The Journeyman has left the master and is recognised as a skilled person in their own right. 'Journeyman' can mean both the right to claim their own wages for a days work (from the French
journée – day') or the right to travel away from the master's workshop and set up on their own. But how do you know when the apprenticeship is over? Because the master tells you, and in many crafts you make an 'Apprentice Piece' to show your skill. These are often miniature works so that the journeyman can take them with themselves and show potential clients that they deserve a days pay for their work.
So in our spiritual journey, who tells us we are fit for the road? What do we have to show for it? All too often it seems to me we make the decision for ourselves, taken up in the individualistic spirit of the age. We think we can strike out on our own because of some little thing, and no one tells us otherwise. The apprentice is told by the master 'I have shown you all I know' – or possibly just – 'I have shown you all you can take in' for we are not all equally skilled. The client looks at your work-piece and declares 'Yes I will pay you'. The recognition comes from without and is given to us by grace.

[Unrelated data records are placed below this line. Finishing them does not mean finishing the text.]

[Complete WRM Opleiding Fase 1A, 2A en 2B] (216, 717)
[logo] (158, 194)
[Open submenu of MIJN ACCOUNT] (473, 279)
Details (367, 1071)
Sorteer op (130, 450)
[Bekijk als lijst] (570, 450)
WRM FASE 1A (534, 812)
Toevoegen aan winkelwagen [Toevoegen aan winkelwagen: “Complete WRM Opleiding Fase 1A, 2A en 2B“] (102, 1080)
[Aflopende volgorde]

And so the journeyman sets up shop and makes a living in the community. But the journeyman is not a master, and all self-respecting craftspeople know this. When and how do they become a master? Again the recognition comes from without, from the community the journeyman has settled in. When the parents or guardians of a young person approaches them and asks the journeyman to take them on as an apprentice. And the cycle of life turns and starts around again.
The discipline of practical apprenticeship and mastery of skills has much to teach us spiritually, especially us Quakers, for we 'Do It Together'.
Furthermore the discipline of application of practical skill teaches us about our spiritual lives directly. The mastery of practical skills in the world directly translates into enabling our relationships with one-another. The need to work out how to turn a material object into something useful and beautiful – including getting the best sound out of your musical instrument – teaches us to stay with the problem and discover the solution from within the material, which in turn teaches us to engage in dialogue with others, and not to force ourselves on others. The need to find the best and easiest way to get the result we are looking for without laborious working and reworking teaches us to be tentative with the material and so to be tentative in our dealings with other people, to listen and consider ourselves perhaps mistaken. And above all, the need to deal objectively with the world, to confront the material objectivity of the other teaches us empathy with both the materials we work with and with other people.
Hear Richard Sennet on this.
The master truly knows the meaning of 'For whosoever will save his life shall lose it: and whosoever will lose his life for my sake shall find it.' (Matthew 16.25). The master transcends the self and becomes one with the work, and then in the work discovers themselves.